Movements like Afrocentricity. The movement of Afrocentricity is an Afrikan centered intellectual movement challenging white supremacist and racist notions about Black people, Afrika, Afrikan History, Afrikan culture, Afrikan spirituality, World History, Caribbean History, western religions, and American history. Some of Its leaders consists of the following scholars: Dr. Cheikh Anta Diop, Dr. John Henrick Clarke, Dr. Yosef Ben Jochannan, Dr. Ivan Van Sertima, Dr. Asa Hilliard, Dr. Jacob Carruthers, Professor Ashra Kwesi, Professor Tony Browder, Dr. Runoko Rashidi, Professor James Smalls, Dr. Naim Akbar, Dr. Lenard Jeffries, Dr. Frances Cress Welsing, Dr. Marimba Ani, Dr. Charshee McIntyre, Dr. Amos Wilson, Dr. Maulana Karenga, and Dr. Molefe Kete Asante. Their commitment to Afrikan centered scholarship has led to the re-awaking of the Black mind in America and in the world in the late 1980s and early 1990s. Afrocentricity inspired Black people to acquire the knowledge of self and Hip Hop to become conscious.
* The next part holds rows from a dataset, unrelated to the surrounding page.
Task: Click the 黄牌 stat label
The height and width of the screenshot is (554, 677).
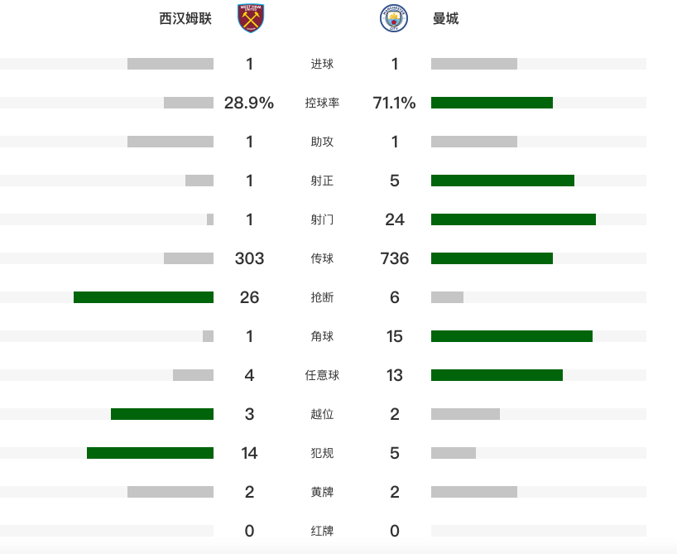Action: [x=322, y=492]
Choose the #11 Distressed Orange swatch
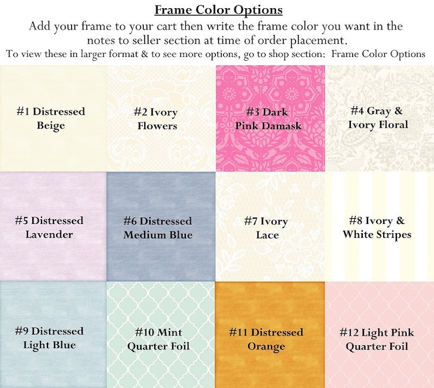434x388 pixels. click(x=271, y=334)
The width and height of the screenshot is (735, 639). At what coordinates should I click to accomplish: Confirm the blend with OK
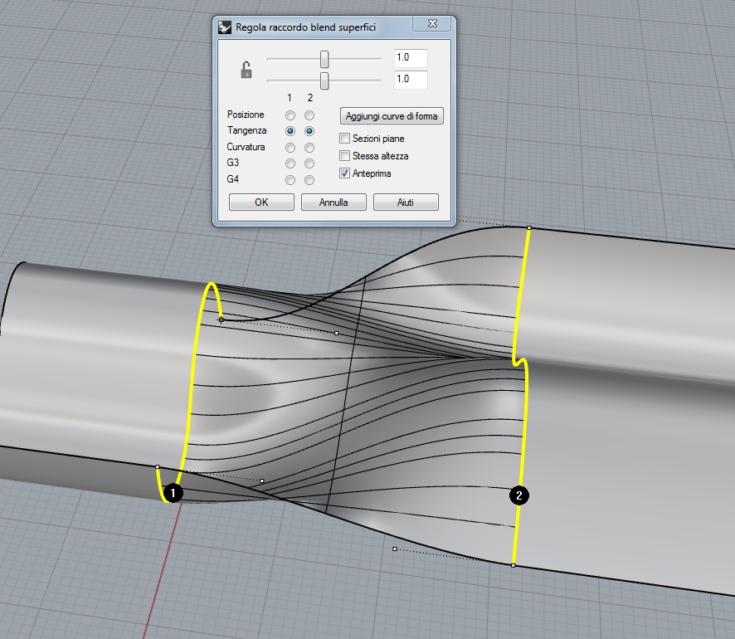coord(261,202)
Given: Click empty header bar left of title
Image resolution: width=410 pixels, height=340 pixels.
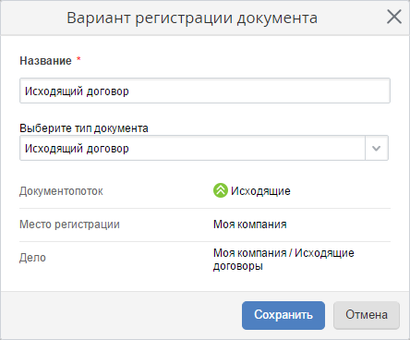Looking at the screenshot, I should [34, 18].
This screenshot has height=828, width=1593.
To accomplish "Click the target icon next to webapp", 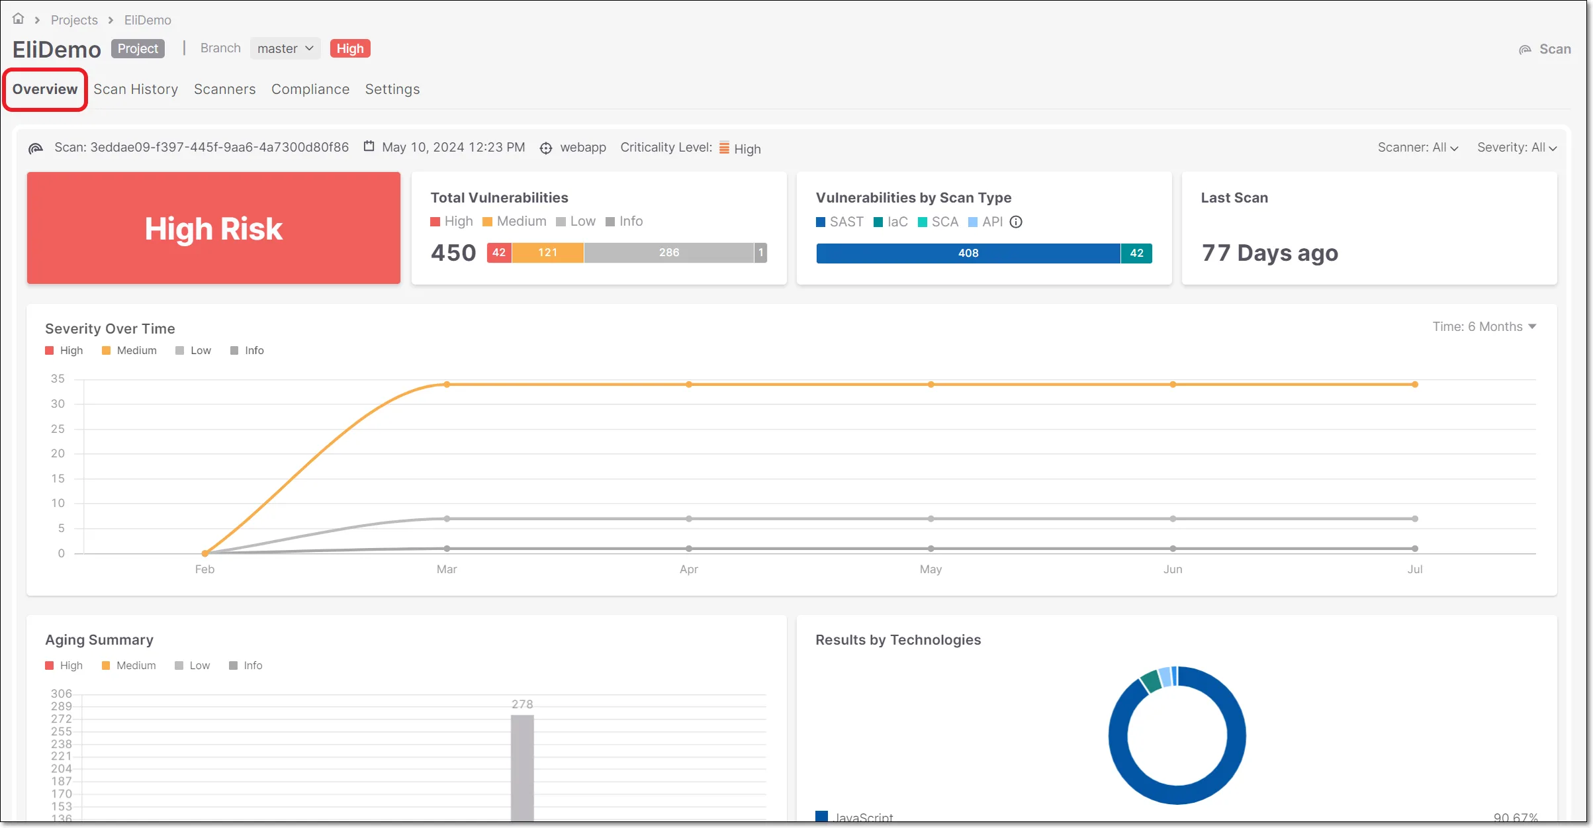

But most importantly, ASCAC helps Black people develop an Afrikan centered world view for Black liberation.

But before both Afrocentricity and Kawaida movements, the struggle to re-center Black people on the knowledge of self, came through the critical study of world, American, Caribbean, Asian, Arab, Christian, Jewish, Muslim, and Hindu histories by pioneering Black scholars like Dr. W.E.B DuBois, Arthur Schomburg, and Dr. Carter G Woodson. During the late nineteenth and early twentieth centuries, Black scholars and Black historians argued that Afrikan history, culture, and religions were hidden behind the pages of other people’s history in the world.

In the streets, leaders such as Noble Drew Ali, the Honorable Marcus Mosiah Garvey, Master Fard Muhammad, the Most Honorable Elijah Muhammad, Malcolm X, Steve Biko, Charles 13 X, Huey P. Newton, Kwame Ture, Queen Mother Moore, Sonia Sanchez struggled with our people to teach the knowledge of self. Some of their students went on to teach the next generation the knowledge of self, such as the Honorable Minister Louis Farrakhans, the Dr. Khalid Abdul Muhammads, the Sister Souljahs, the Baba Zayid Muhammads, the Dr. Mario Beattys, Dr. Greg Carrs, and the many Black Lives Matter social justice activists.

The struggle continues in the millennium to teach Black people the knowledge of self for Black and human liberation.

Happy Black History Month!

Hotep!

Bashir Muhammad Akinyele is a History and Africana Studies teacher. He is also the co-coordinator for ASCAC's (the Association for Study of Classical African Civilizations) Study Group Chapter in Newark, NJ. (https://ascac.org/)

Note: Spelling Afrika with a k is not a typo. Using the k in Afrika is the Kiswahili way of writing Africa. Kiswahili is a Pan -Afrikan language. It is spoken in many countries in Africa. Kiswahili is the language used in Kwanzaa. The holiday of Kwanzaa is celebrated from December 26 to January 1.